[Selected text Boundary: Start]
Valeant overshadowed a busy day of earnings and dealmaking.

Boeing Co. jumped 1.7 percent after reporting results, leading a rally among industrial shares. General Motors Co. surged 5.8 percent on its earnings, while poor profit and sales data sent Chipotle Mexican Grill Ltd. and St. Jude Medical Inc. down at least 5.7 percent. KLA-Tencor Corp. jumped 19 percent after Lam Research Corp. agreed to acquire the company for $10.6 billion.

Investors are looking to corporate America to gauge the strength of the economy as the Federal Reserve mulls its first interest-rate increase since 2006. Mixed data in the U.S. and ructions in global financial markets have kept the central bank from tightening and traders continue to bet they’ll hold off until next year.

“Earnings reports have been more good than bad so far, but the real meat of earnings will be in the next two weeks,” said Michael James, managing director of equity trading at Wedbush Securities Inc. in Los Angeles. “There’s not enough to draw from to make a broad conclusion yet.”


Yields on benchmark 10-year Treasuries fell four basis points, or 0.04 percentage point, to 2.03 percent. They have hovered near 2 percent since the start of the month.

A gauge of U.S. sovereign bond market volatility dropped to 71 basis points this week, from 95 basis points as recently as August, on bets the Fed will be sidelined until March.

Rates on German bunds due in a decade dropped by six basis points, or 0.06 percentage point, to 0.57 percent. Similar maturity Japanese notes yielded 0.32 percent, up one basis point.
[Selected text Boundary: End]
## Work task 1
Print the portion of the market report starting with "Yields on benchmark" and going on through "one basis point.".
## Work task 2
Translate this sentence from the market report into Spanish: "Boeing Co. jumped 1.7 percent after reporting results, leading a rally among industrial shares."
## Work task 3
Go on with the market report, starting after its final sentence.
[Exercise data Boundary: Start]
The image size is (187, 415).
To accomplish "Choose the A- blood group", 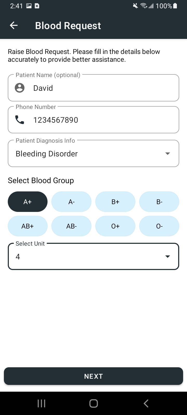I will 71,202.
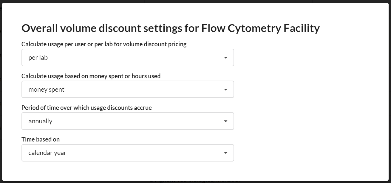391x183 pixels.
Task: Click the selected 'per lab' value text
Action: (x=38, y=58)
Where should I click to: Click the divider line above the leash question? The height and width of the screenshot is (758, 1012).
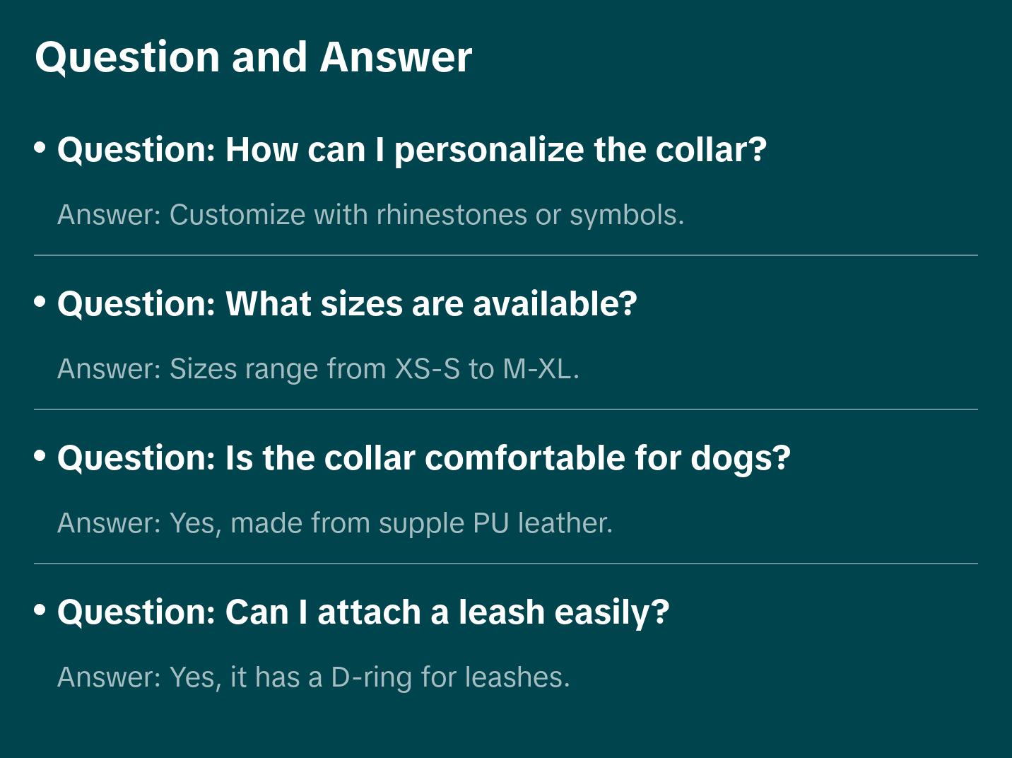tap(506, 564)
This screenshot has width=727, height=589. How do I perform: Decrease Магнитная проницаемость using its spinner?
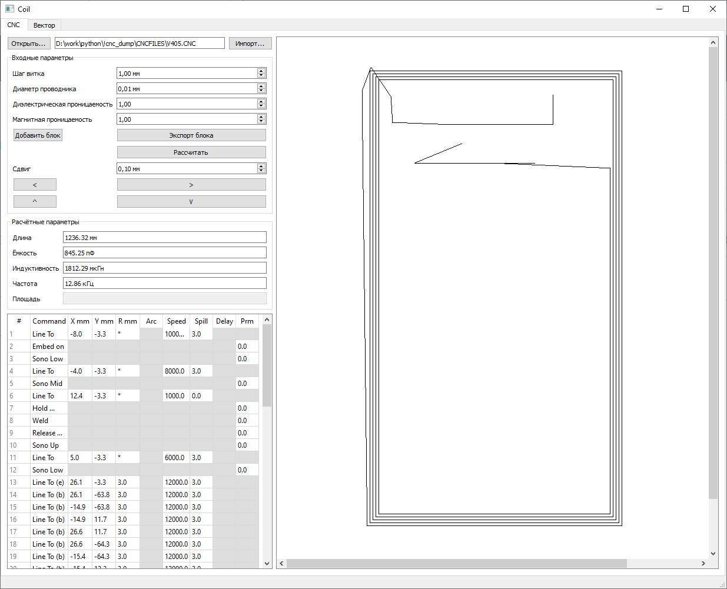(261, 121)
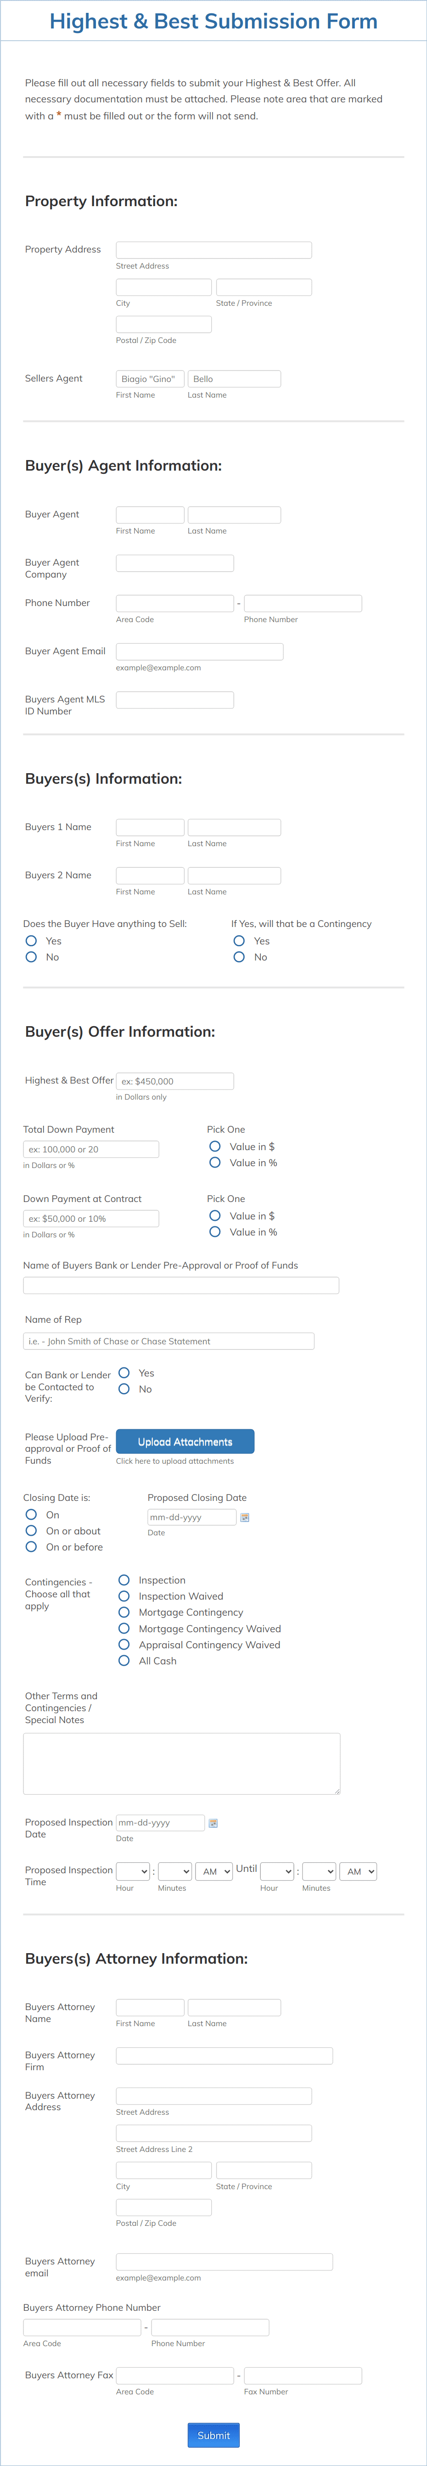Click the Property Street Address field
Image resolution: width=427 pixels, height=2466 pixels.
pos(214,250)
[Exercise data Boundary: End]
## Response 1
Yields on benchmark 10-year Treasuries fell four basis points, or 0.04 percentage point, to 2.03 percent. They have hovered near 2 percent since the start of the month.

A gauge of U.S. sovereign bond market volatility dropped to 71 basis points this week, from 95 basis points as recently as August, on bets the Fed will be sidelined until March.

Rates on German bunds due in a decade dropped by six basis points, or 0.06 percentage point, to 0.57 percent. Similar maturity Japanese notes yielded 0.32 percent, up one basis point.

## Response 2
Boeing Co. subió un 1,7 por ciento tras presentar sus resultados, encabezando un repunte de las acciones industriales.

## Response 3
The Bloomberg Commodity Index, a measure of returns on 22 raw materials, fell to the lowest level in more than two weeks, with declines led by coffee and crude oil.

West Texas Intermediate oil fell 2.4 percent to settle at $45.20 a barrel in New York, and Brent ended down 1.8 percent to $47.85 in London. An Energy Information Administration report on Wednesday indicated U.S. crude inventories grew last week.

Gold fell the most this month, with futures for December delivery sliding 0.9 percent to settle at $1,167.10 an ounce. Losses across commodities weighed on the metal amid speculation that inflation will remain slow.

Emerging Nations

A Bloomberg index of 20 emerging-market currencies fell for a fourth day, its longest slide since Sept. 23. Russia’s ruble and the South African rand both weakened more than 1 percent versus the greenback. The ringgit dropped 0.5 percent in a fourth day of losses, with Malaysia Asia’s only major net oil exporter.

The MSCI Emerging Markets Index slipped 0.6 percent, retreating a second day. Brazilian stocks also dropped for a second day, led by oil producer Petroleo Brasileiro SA, amid speculation ongoing political turmoil there will deepen the Latin American nation’s economic recession.

Economic expansion in most emerging markets lagged behind developed nations for the first time in 14 years in the second quarter as a slowdown in world trade, heavy debt burdens and anticipation of the forthcoming increase in U.S. rates sapped growth, according to Citigroup Inc.


The Bloomberg Dollar Spot Index, a gauge of the greenback against 10 major peers, rose 0.3 percent for a fifth day in the green. The Fed is due to review monetary policy next week in its penultimate meeting for 2015, with odds on a rate increase not breaching 50 percent until the March 2016 meeting, according to futures trading.

The Canadian dollar slid 1.2 percent $1.3139 per U.S. dollar, its weakest level in almost three weeks. The loonie fell after the central bank left rates unchanged while cutting its economic growth forecasts, stoking speculation it may need to reduce borrowing costs again in the future.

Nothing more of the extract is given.